**** DATA SUPPLIED
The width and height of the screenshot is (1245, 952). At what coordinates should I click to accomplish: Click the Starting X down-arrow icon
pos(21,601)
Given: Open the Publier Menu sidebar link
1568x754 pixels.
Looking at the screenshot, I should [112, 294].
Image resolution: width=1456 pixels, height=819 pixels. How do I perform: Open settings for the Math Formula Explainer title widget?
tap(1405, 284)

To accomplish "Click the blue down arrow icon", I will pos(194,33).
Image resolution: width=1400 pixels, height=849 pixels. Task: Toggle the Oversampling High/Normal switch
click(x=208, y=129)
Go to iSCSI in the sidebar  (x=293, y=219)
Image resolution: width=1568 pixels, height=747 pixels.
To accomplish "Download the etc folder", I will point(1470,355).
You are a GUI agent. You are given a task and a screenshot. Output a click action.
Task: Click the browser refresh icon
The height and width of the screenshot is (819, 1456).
********
§ **PROBLEM TO SOLVE**
Go through the data above and repeat all of it exactly.

§ **TASK ANSWER**
The width and height of the screenshot is (1245, 952). At what coordinates should I click to accomplish: Click the Starting X down-arrow icon
pos(21,601)
Given: Open the Publier Menu sidebar link
1568x754 pixels.
Looking at the screenshot, I should [112, 294].
Image resolution: width=1456 pixels, height=819 pixels. How do I perform: Open settings for the Math Formula Explainer title widget?
tap(1405, 284)

To accomplish "Click the blue down arrow icon", I will pos(194,33).
Image resolution: width=1400 pixels, height=849 pixels. Task: Toggle the Oversampling High/Normal switch
click(x=208, y=129)
Go to iSCSI in the sidebar  (x=293, y=219)
Image resolution: width=1568 pixels, height=747 pixels.
To accomplish "Download the etc folder", I will point(1470,355).
You are a GUI agent. You are given a task and a screenshot. Output a click action.
Task: Click the browser refresh icon
The height and width of the screenshot is (819, 1456).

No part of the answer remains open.